Skip to content

Scraping

This module contains information on scraping data from Google Scholar.

This module utilizes the selenium package to automate web scraping and stores the scraped data in 'data/scraped.json' file. It scrapes, for each author_id provided, all of the publications for that author listed on Google Scholar. For each publication, the journal title and list of authors are extracted.

get_publication_data(author_id)

Retrives data from Google Scholar.

This function is the primary web-utility that opens a new selenium window to automate visiting Google Scholar and extracting data.

Parameters:

Name Type Description Default
author_id str

Google Scholar ID of the author information to extract.

required

Returns:

Type Description
list

list[dict[str, str]]: A list of publication data, each dictionary containing keys for the journal_title and authors both having string keys.

Source code in scholar_network/scraping.py
def get_publication_data(author_id: str) -> list[dict[str, str]]:
    """Retrives data from Google Scholar.

    This function is the primary web-utility that opens a new selenium
    window to automate visiting Google Scholar and extracting data.

    Args:
        author_id (str): Google Scholar ID of the author information to extract.

▬▬▬

Exercises to complete:
(A) In the scraping documentation, which file holds the scraped data?
(B) Please repeat the scraping documentation word for word between "This module contains" and "get_publication_data(author_id)", inclusive.

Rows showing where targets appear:
▬▬▬

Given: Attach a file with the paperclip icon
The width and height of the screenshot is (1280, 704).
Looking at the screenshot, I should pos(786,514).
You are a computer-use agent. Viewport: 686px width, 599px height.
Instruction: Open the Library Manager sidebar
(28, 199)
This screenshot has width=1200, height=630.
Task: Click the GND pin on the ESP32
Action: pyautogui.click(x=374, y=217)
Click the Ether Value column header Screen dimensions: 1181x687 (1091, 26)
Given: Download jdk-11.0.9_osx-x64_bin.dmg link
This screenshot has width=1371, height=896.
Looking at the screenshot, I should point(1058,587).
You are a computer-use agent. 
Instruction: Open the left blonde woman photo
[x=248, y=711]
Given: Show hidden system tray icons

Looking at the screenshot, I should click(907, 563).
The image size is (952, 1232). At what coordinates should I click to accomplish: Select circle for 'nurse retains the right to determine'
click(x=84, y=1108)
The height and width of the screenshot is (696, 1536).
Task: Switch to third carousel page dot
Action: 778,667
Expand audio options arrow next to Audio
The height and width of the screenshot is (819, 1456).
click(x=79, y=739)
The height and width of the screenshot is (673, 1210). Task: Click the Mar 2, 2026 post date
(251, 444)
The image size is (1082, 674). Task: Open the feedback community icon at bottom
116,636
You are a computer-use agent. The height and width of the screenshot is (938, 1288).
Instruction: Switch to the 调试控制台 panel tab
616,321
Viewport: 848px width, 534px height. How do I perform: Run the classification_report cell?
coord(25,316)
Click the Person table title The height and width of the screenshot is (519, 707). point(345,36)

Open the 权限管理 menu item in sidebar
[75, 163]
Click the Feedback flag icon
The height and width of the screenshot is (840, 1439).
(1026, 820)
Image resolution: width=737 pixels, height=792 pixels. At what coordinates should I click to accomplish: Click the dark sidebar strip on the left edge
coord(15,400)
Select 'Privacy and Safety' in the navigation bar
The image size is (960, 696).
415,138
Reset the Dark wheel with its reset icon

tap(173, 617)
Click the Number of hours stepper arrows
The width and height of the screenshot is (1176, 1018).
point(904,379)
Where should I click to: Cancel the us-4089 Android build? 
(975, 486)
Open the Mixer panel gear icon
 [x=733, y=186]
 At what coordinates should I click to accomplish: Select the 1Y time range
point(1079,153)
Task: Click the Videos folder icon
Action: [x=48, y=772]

▬▬▬

Answers to the problems:
(A) The 'data/scraped.json' file.

(B)
This module contains information on scraping data from Google Scholar.

This module utilizes the selenium package to automate web scraping and stores the scraped data in 'data/scraped.json' file. It scrapes, for each author_id provided, all of the publications for that author listed on Google Scholar. For each publication, the journal title and list of authors are extracted.

get_publication_data(author_id)